Runtime capability descriptor for a client (INIT-078). This block replaces the hardcoded client allow-lists that previously gated native signal delivery, agent overlay directories, and brief rendering. It answers capability questions (“does this client have a native signal hook?”) instead of membership questions (“is this client in the blessed list?”).

  • Type: object
  • Default: a known-client table ships in code with accurate values for claude-code, codex-cli, gemini-cli, cursor, and windsurf.

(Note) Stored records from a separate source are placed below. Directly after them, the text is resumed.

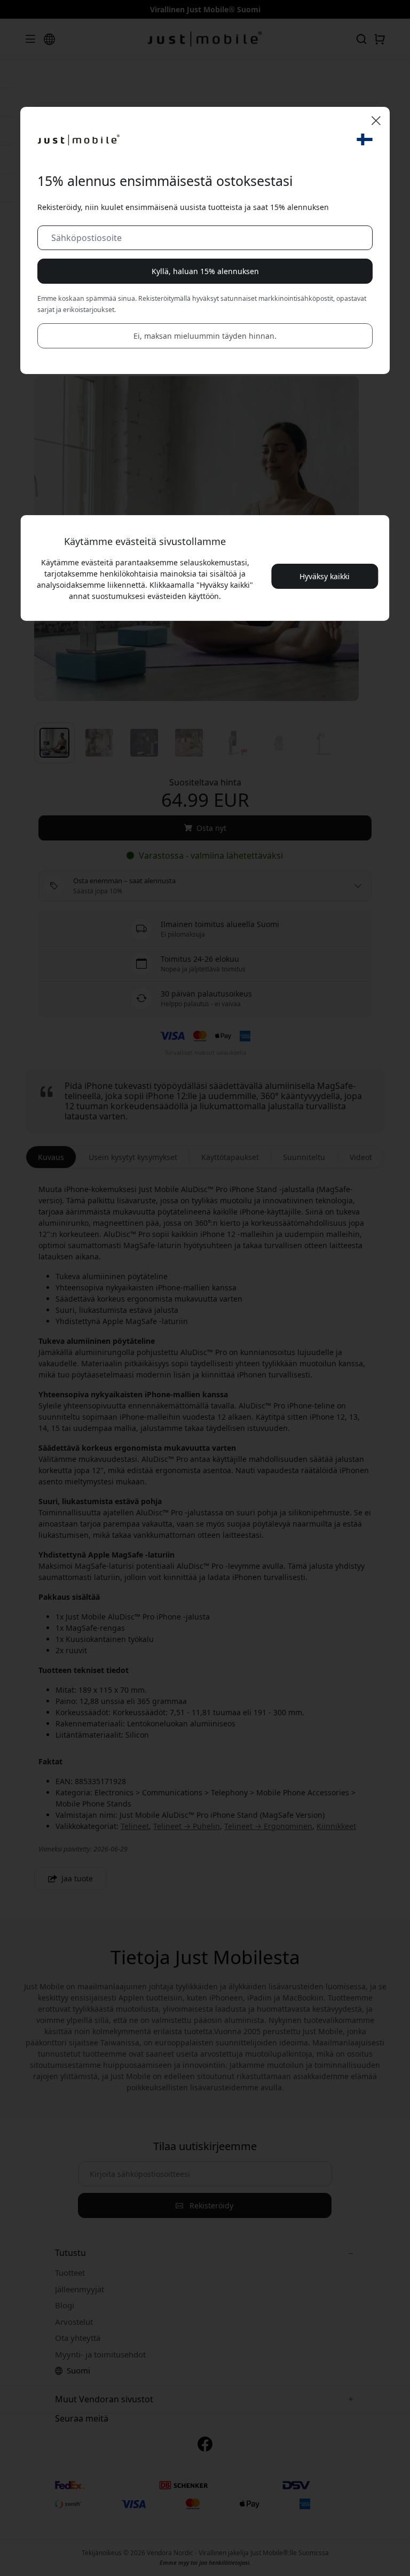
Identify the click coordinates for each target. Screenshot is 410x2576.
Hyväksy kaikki (324, 576)
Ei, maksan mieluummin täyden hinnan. (205, 336)
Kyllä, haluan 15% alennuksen (205, 271)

Fields (all optional; omitted fields fall back to the in-code default for that client):

FieldTypeMeaning
native_signal_hooksbooleanClient can deliver A2A signals without a CLI round-trip.
agents_dirstringDirectory the client reads agent definitions from.
settings_projectionenumHow LumenFlow projects client settings.
enforcement_hooksbooleanClient supports generated enforcement hooks.
brief_renderermarkdown | claude-codeWhich brief projection the wu:brief renderer targets.
software_delivery:
  agents:
    clients:
      my-byok-agent:
        capabilities:
          native_signal_hooks: false
          brief_renderer: markdown

BYOK clients are first-class. Any client id — not just the blessed five — is accepted across the lifecycle (wu:claim, wu:brief, agent:session, orchestrate:initiative, …). An unknown client id resolves to a conservative fallback descriptor with every enhancement off (native_signal_hooks: false, brief_renderer: markdown, no agents_dir). The conservative default cannot suppress telemetry — a BYOK client still emits all CLI-borne telemetry by virtue of running the standard commands — it only declines optional vendor-hook accelerators. The brief renderer therefore defaults to the portable markdown projection, and signal delivery falls back to the CLI / mem:watch path when no native hook is available.

Nested agent config merges with defaults instead of replacing the whole structure. For example, this partial override keeps the built-in roster and default client while only adding trigger rules:

software_delivery:
  agents:
    mandatory:
      triggers:
        custom-agent:
          - auth/**

Likewise, setting only mandatory.names no longer removes the default mandatory.triggers object.

If your workspace previously only used:

software_delivery:
  agents:
    defaultClient: codex-cli

you do not need to change anything. That configuration still works.

Add the new fields only when you need them:

  1. Add agents.roster when you want to declare a custom or narrowed set of agent names.
  2. Add agents.mandatory.names when some of those agents should become enforceable.
  3. Add agents.mandatory.triggers when you want code-path-based mandatory-agent detection.
  4. Add agents.clients.<client>.agentsDir when a client should resolve agent definitions from a non-default directory.
  5. Add agents.clients.<client>.capabilities only when you need to override the in-code defaults for a known client or describe a BYOK client’s runtime surfaces. Unknown clients work without it via the conservative fallback.

The authoritative schema enforces two cross-field rules:

  • Every name in agents.mandatory.names must also appear in agents.roster.
  • Every key in agents.mandatory.triggers must also appear in agents.mandatory.names.

Those rules keep the roster, mandatory list, and trigger map aligned as you customize the workspace.